The treasuries complex has sold off aggressively across the curve after the following flashing red Bloomberg headline:

– CHINA OFFICIALS ARE SAID TO VIEW TREASURIES AS LESS ATTRACTIVE.
– CHINA OFFICIALS SAID TO RECOMMEND SLOWING OR HALTING TSY BUYING

As Bloomberg reports, “Officials reviewing China’s FX holdings have recommended slowing or halting purchases of US Treasuries, according to people familiar with the matter.”

The reasoning given is that the market for US government bonds is becoming less attractive relative to other assets, while trade tensions with the US may provide a reason to slow or stop buying American debt.

As Bloomberg further notes “The people didn’t specify why trade tensions would spur a cutback in Treasuries purchases, though foreign holdings of US securities have sometimes been a geopolitical football in the past.”

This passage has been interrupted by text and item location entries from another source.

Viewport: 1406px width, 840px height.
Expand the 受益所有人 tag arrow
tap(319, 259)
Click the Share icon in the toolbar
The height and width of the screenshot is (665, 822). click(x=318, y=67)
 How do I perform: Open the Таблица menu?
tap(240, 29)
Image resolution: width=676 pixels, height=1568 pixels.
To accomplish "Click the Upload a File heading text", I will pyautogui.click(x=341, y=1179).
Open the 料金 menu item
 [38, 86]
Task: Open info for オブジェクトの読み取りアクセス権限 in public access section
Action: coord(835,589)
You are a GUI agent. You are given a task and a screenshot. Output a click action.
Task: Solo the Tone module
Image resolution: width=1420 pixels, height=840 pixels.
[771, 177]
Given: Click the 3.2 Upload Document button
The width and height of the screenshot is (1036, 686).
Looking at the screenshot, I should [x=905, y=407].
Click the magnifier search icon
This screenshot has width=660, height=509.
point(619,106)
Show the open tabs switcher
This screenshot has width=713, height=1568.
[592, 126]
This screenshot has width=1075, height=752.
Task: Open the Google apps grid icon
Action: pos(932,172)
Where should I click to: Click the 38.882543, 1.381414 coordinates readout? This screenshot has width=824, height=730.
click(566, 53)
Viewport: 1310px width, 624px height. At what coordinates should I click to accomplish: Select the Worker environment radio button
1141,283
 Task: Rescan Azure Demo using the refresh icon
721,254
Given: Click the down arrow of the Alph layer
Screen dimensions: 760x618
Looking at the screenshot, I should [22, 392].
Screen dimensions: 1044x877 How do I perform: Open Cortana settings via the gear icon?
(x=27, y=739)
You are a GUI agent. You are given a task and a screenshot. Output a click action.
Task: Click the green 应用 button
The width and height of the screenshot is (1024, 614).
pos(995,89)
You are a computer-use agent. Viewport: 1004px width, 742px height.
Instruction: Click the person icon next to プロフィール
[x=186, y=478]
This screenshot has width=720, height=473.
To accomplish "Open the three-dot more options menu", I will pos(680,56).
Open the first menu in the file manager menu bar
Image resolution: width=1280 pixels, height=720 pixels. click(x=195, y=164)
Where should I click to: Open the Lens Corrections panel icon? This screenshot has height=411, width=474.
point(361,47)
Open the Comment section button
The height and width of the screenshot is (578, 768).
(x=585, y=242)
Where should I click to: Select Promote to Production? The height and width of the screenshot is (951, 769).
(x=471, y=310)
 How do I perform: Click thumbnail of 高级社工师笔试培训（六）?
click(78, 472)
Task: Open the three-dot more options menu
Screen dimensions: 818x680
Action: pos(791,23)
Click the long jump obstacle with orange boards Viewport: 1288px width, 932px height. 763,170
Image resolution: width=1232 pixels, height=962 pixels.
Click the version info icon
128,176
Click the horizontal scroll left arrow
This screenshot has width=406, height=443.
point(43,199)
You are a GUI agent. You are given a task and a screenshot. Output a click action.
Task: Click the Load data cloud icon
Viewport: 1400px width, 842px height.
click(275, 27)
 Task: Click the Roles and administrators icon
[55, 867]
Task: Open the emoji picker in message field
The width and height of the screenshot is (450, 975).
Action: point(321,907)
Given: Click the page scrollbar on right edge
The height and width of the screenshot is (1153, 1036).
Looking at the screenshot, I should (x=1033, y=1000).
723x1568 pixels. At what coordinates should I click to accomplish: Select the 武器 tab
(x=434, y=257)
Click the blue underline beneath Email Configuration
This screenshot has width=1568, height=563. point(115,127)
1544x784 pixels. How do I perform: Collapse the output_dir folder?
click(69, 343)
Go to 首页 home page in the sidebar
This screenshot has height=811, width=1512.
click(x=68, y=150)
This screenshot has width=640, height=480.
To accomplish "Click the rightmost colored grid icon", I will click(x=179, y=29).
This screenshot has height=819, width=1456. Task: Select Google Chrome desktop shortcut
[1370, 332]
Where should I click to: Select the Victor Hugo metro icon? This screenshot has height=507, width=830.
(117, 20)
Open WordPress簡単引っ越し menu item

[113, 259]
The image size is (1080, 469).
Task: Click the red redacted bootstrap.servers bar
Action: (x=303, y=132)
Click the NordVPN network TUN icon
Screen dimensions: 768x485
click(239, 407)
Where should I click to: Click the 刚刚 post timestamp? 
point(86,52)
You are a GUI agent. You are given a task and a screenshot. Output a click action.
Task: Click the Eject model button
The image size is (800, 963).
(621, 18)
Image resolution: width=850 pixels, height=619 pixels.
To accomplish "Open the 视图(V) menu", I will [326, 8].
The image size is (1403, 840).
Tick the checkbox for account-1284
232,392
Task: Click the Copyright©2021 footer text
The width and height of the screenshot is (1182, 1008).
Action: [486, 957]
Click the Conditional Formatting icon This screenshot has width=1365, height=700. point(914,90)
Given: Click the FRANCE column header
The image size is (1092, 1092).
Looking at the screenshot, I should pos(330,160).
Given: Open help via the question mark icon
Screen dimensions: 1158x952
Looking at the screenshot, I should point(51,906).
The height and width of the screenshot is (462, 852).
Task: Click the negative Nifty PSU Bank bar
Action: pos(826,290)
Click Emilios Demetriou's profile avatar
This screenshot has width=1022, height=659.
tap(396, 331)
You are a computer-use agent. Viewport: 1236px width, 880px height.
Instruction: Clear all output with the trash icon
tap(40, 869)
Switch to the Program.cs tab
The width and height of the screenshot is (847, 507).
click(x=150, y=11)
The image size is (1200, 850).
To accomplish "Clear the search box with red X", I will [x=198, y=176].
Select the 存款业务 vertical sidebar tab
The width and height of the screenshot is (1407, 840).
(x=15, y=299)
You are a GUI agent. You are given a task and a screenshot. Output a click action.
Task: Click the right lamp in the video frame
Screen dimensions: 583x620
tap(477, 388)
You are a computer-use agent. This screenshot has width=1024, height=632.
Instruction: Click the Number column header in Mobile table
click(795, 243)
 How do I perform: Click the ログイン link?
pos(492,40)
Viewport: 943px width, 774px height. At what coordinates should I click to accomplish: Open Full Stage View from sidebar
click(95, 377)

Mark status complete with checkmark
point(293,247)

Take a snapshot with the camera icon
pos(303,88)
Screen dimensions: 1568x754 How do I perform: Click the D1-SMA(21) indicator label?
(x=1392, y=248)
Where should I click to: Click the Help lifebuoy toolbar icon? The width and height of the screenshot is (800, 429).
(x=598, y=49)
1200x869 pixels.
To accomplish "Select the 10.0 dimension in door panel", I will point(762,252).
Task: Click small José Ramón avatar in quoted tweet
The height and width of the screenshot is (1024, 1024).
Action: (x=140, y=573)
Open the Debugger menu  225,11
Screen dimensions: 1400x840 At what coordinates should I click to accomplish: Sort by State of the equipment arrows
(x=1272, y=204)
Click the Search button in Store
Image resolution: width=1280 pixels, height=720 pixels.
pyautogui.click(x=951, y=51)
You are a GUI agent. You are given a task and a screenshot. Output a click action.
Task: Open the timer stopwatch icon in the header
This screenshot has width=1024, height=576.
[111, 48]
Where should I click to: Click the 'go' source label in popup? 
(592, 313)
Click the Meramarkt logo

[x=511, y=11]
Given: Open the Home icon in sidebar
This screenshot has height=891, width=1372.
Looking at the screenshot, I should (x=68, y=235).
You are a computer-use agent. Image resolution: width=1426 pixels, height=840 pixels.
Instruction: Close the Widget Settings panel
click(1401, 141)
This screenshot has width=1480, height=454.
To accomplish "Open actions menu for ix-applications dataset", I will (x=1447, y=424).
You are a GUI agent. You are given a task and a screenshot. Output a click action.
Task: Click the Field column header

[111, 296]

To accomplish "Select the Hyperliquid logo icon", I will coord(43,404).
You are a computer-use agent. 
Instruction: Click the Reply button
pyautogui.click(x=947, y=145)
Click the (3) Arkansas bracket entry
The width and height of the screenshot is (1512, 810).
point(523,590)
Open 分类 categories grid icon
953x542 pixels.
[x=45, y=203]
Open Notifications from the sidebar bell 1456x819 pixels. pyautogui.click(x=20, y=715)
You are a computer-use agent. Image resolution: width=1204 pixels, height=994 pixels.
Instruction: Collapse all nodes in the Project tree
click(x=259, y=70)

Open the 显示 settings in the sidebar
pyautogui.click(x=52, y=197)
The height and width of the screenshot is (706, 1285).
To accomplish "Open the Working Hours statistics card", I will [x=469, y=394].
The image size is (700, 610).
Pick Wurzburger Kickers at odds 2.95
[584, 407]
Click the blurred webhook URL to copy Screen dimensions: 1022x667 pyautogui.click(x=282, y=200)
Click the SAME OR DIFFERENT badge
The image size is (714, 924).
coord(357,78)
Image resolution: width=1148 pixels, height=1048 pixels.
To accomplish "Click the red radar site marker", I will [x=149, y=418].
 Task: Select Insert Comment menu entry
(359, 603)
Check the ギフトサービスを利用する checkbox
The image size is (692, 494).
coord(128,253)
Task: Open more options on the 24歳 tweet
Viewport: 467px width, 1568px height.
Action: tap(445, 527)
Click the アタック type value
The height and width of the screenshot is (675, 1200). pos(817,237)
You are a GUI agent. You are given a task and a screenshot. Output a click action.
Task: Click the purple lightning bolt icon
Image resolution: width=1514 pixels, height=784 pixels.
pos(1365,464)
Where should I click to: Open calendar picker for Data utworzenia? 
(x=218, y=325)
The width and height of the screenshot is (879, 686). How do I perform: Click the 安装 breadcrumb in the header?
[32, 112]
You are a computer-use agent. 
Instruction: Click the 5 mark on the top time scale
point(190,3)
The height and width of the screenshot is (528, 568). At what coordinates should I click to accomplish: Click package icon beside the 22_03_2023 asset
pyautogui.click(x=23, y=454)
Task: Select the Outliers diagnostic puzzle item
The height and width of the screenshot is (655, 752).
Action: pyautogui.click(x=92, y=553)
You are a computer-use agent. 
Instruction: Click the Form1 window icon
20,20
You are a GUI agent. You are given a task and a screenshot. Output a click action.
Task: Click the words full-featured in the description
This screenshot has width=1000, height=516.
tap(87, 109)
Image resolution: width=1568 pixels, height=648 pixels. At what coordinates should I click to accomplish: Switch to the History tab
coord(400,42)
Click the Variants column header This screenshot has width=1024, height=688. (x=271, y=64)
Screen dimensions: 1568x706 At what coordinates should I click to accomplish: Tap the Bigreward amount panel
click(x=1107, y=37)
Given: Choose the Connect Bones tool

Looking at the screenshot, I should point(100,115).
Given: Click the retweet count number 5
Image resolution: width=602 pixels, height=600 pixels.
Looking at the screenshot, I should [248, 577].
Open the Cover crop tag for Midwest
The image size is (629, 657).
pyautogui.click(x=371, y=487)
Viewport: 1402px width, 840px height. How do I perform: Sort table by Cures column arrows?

The news has been interpreted as Beijing wanting to send a signal to the US that it is willing to use financial means to respond to any shifts in US policy on issues such as trade.

Amusingly, with the GOP selling out, at least one deficit hawk remains: China.

The investment strategies discussed in China’s review don’t concern daily purchases and sales, said the people. The officials recommended that China closely watch factors such as the outlook for supply of U.S. government debt, along with political developments including trade disputes between the world’s two biggest economies, when deciding whether to cut some Treasury holdings, the people said.

While there is no official confirmation, this understandably has fixed income spooked. China is the single biggest foreign holder of Treasuries with $1.2 trillion in notional, so this report – if true – has massive implications.

As a consequence, US yields have more than retraced intraday losses, with the 30y trading to 2.92% and the 10y up 2bps. The rest of fixed income has followed through, with a similar spike in European yields.